Lucas Calafiori Catharino de Assis

O que até pouco tempo seria algo inimaginável tem se tornado cada vez mais comum: contribuintes inadimplentes com o fisco federal buscando o poder judiciário para que seus débitos sejam inscritos em dívida ativa.

Você não leu errado e tampouco estamos diante de uma notícia do “sensacionalista” ou de um episódio do “além da imaginação”. Mesmo diante dos efeitos negativos que acompanham a inscrição de um débito em dívida ativa, os quais vão desde a possibilidade de se presumir fraudulenta a alienação de bens por parte do contribuinte (art. 185 do CTN) até a possibilidade de a fazenda pública buscar a satisfação do crédito pela via da execução fiscal, tal medida tem sido vista por muitos como uma (ou a única) forma de solver o seu passivo tributário.
Esse aparente “surto” coletivo tem uma razão bem clara, a qual passaremos a explicar:

Com o advento da Medida Provisória 899/2019, mais conhecida como “MP do Contribuinte Legal”, posteriormente convertida na Lei 13.988/2020 o ordenamento jurídico passou a regular “os requisitos e as condições para que a União, as suas autarquias e fundações, e os devedores ou as partes adversas realizem transação resolutiva de litígio relativo à cobrança de créditos da Fazenda Pública, de natureza tributária ou não tributária”.
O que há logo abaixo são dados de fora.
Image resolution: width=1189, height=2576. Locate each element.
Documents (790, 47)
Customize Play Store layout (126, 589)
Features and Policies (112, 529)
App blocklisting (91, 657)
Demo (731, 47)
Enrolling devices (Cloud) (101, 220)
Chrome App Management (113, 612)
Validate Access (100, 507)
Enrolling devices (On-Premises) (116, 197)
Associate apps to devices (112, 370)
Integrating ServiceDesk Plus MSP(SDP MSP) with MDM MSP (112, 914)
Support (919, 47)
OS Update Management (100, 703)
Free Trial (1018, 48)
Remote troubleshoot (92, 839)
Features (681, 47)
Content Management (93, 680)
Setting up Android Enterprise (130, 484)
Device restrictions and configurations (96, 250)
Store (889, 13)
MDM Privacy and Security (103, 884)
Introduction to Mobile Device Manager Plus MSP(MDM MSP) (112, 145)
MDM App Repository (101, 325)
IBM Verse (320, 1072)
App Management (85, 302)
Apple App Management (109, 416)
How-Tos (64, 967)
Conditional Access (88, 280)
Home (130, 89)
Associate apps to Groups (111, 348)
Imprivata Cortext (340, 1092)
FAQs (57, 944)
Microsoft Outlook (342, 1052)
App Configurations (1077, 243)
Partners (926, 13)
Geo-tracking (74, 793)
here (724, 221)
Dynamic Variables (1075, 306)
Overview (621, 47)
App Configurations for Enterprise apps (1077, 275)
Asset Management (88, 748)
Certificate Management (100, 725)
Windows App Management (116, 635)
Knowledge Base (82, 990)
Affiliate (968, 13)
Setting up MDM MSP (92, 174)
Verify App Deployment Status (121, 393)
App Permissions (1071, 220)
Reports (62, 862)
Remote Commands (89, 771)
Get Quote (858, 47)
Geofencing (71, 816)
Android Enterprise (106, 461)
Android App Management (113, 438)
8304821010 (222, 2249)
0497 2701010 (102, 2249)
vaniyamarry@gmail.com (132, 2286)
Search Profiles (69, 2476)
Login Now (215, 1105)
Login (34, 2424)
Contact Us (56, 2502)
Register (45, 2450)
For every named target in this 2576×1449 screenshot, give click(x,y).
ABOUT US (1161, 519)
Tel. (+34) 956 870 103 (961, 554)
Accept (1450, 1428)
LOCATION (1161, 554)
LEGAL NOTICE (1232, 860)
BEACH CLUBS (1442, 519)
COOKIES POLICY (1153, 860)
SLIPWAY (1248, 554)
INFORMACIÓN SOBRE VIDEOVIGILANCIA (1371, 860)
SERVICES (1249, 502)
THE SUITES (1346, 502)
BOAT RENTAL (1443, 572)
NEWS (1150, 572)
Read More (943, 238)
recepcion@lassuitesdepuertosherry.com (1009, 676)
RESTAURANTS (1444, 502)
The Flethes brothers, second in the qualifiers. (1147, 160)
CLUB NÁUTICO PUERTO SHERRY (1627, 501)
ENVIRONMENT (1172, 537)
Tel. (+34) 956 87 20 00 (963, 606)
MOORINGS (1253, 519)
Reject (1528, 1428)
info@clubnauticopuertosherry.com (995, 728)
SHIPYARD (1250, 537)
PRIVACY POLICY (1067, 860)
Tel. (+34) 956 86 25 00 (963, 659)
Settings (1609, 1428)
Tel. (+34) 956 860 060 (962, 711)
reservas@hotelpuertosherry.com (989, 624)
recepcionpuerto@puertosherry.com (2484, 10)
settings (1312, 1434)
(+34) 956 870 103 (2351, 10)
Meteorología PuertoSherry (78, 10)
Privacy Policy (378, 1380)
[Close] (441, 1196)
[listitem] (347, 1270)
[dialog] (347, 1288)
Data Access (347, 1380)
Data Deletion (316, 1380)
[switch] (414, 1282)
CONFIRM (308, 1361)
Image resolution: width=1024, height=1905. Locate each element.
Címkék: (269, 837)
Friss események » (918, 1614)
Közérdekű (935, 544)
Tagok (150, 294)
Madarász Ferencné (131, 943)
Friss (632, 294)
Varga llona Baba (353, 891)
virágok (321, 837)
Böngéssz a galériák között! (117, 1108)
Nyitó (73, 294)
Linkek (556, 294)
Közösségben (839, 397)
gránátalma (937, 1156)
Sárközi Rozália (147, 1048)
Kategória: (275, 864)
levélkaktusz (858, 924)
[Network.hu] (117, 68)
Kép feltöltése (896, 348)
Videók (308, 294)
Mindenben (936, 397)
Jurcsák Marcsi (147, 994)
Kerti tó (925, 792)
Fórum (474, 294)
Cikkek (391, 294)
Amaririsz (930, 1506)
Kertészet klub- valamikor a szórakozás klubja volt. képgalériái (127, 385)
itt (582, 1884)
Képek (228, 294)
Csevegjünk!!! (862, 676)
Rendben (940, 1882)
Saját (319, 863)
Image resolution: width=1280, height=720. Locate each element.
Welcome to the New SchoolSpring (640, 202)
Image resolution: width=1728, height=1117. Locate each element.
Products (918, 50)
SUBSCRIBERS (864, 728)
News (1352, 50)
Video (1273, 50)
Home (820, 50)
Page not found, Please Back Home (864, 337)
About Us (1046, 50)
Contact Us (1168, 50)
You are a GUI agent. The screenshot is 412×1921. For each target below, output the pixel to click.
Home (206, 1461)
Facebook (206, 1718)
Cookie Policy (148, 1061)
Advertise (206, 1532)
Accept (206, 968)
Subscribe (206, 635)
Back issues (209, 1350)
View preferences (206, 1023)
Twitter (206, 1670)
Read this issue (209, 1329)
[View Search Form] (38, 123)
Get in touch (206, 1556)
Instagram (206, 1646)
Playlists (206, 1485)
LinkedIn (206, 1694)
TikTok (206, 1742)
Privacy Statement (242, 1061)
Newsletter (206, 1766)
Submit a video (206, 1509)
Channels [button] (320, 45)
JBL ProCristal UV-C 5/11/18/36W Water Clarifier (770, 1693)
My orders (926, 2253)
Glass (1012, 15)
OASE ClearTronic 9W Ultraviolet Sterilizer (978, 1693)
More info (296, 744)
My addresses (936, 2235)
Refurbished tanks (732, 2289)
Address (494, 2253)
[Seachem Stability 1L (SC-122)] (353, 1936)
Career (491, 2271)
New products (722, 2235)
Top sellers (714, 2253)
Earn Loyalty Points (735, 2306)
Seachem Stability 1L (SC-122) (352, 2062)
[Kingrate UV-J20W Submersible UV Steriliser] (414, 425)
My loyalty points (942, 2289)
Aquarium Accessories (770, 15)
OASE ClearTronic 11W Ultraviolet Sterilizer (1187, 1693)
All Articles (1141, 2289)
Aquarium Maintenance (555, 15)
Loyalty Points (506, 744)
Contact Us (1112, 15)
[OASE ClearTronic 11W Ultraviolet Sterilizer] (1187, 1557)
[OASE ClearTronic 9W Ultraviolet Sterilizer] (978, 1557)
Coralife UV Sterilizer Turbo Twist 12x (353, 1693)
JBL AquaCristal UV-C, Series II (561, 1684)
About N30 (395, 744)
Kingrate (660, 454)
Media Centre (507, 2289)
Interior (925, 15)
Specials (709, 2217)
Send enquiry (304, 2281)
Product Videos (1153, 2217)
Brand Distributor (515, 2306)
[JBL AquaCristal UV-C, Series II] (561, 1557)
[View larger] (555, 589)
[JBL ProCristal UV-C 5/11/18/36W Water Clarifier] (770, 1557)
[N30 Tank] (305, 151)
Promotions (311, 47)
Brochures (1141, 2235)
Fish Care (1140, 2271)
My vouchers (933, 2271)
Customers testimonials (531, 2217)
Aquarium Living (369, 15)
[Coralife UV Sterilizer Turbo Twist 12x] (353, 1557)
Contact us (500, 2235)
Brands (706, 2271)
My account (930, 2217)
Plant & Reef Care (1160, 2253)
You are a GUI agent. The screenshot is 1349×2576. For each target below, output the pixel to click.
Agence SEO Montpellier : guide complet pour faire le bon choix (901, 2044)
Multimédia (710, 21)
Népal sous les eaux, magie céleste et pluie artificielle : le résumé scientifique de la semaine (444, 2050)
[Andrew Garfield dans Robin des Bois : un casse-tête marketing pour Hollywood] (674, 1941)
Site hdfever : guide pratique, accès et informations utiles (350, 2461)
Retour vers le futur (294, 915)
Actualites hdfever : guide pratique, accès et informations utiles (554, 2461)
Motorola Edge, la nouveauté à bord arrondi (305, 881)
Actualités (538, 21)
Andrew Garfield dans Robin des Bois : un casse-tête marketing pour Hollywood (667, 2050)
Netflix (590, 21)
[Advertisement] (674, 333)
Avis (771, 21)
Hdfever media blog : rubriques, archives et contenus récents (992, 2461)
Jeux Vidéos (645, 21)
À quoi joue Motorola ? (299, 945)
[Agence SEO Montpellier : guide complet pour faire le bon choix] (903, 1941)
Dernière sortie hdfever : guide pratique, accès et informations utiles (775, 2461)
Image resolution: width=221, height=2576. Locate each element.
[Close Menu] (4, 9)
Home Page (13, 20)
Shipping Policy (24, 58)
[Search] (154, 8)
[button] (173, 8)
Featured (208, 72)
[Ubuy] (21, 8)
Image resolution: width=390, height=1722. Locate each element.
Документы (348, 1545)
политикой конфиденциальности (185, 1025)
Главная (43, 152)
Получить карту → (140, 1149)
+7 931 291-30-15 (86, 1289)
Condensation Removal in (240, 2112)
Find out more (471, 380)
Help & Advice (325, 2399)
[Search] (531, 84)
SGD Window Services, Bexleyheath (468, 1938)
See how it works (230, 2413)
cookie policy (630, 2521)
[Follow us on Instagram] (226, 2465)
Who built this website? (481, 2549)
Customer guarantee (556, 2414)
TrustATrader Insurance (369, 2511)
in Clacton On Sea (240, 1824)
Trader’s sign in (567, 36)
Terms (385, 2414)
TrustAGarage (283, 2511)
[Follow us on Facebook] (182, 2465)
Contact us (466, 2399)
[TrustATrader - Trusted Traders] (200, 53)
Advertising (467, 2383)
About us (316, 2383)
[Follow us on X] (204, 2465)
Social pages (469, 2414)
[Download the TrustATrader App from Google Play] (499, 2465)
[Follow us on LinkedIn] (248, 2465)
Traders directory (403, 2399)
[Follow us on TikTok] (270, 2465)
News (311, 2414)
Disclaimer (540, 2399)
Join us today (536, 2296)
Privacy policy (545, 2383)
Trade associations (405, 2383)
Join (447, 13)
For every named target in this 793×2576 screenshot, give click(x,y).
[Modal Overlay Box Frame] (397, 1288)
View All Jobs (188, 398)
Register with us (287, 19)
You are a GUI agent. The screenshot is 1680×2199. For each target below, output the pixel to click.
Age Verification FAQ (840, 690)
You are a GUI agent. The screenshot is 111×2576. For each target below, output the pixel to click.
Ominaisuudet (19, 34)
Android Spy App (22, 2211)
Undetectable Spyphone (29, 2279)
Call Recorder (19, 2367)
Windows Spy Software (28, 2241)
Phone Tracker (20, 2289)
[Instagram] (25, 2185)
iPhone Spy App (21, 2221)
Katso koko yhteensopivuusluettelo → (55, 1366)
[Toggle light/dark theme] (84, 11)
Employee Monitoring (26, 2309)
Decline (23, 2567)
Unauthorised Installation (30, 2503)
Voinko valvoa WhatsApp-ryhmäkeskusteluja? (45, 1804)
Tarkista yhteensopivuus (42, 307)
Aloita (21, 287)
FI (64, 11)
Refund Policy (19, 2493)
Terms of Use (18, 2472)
Algumas das modalidades de transação em vigor podem conceder redução de até 100% (cem por cento) sobre os valores de multas, juros e encargos e possibilidade de parcelamento em até 145 (cento e quarenta e cinco) meses, com exceção dos débitos previdenciários que, dada a limitação constante no §11 do art. 195 da Constituição, só podem ser parcelados em até 60 (sessenta) meses.

Além disso, a transação tributária, quando envolver moratória ou parcelamento, implicará a suspensão da exigibilidade dos créditos tributários transacionados, a teor do que dispõe o §2º do artigo 4º da Lei 13.988/2020, evitando, assim, que os contribuintes venham a ser cobrados durante o curso do acordo de transação e possibilitando a obtenção de certidão positiva com efeitos de negativa (arts. 205 e 206 do CTN), documento imprescindível à atuação de muitas empresas.

No entanto, em que pese a Lei 13.988/2020 ter autorizado o emprego da transação também aos créditos tributários não judicializados sob a administração da Secretaria Especial da RFB (art. 1º, § 4º, I), as modalidades de transação tributária até então regulamentadas estão condicionadas à necessidade de que os débitos a serem transacionados já tenham sido objeto de inscrição em dívida ativa.
Eis, portanto, a razão do repentino e inusitado interesse dos contribuintes em verem seus débitos inscritos na dívida ativa da União: possibilitar a adesão às modalidades de transação tributária de forma a possibilitar que os contribuintes usufruam dos benefícios dela decorrentes.

E a pretensão dos contribuintes, apesar de até então pouco convencional, encontra amparo em nosso ordenamento jurídico. Isto porque o encaminhamento do débito para inscrição em dívida ativa da União é um ato vinculado, ou seja, encontra-se fora do âmbito de discricionariedade do agente administrativo, o qual está obrigado, inclusive sob pena de responsabilização pessoal, a assim proceder dentro do prazo de noventa dias da data em que os créditos tributários se tornarem definitivamente constituídos, a teor do que dispõem o art. 22 do Decreto-Lei nº 147/67 e a Portaria PGFN/ME n. 6.155 de 25 de maio de 2021.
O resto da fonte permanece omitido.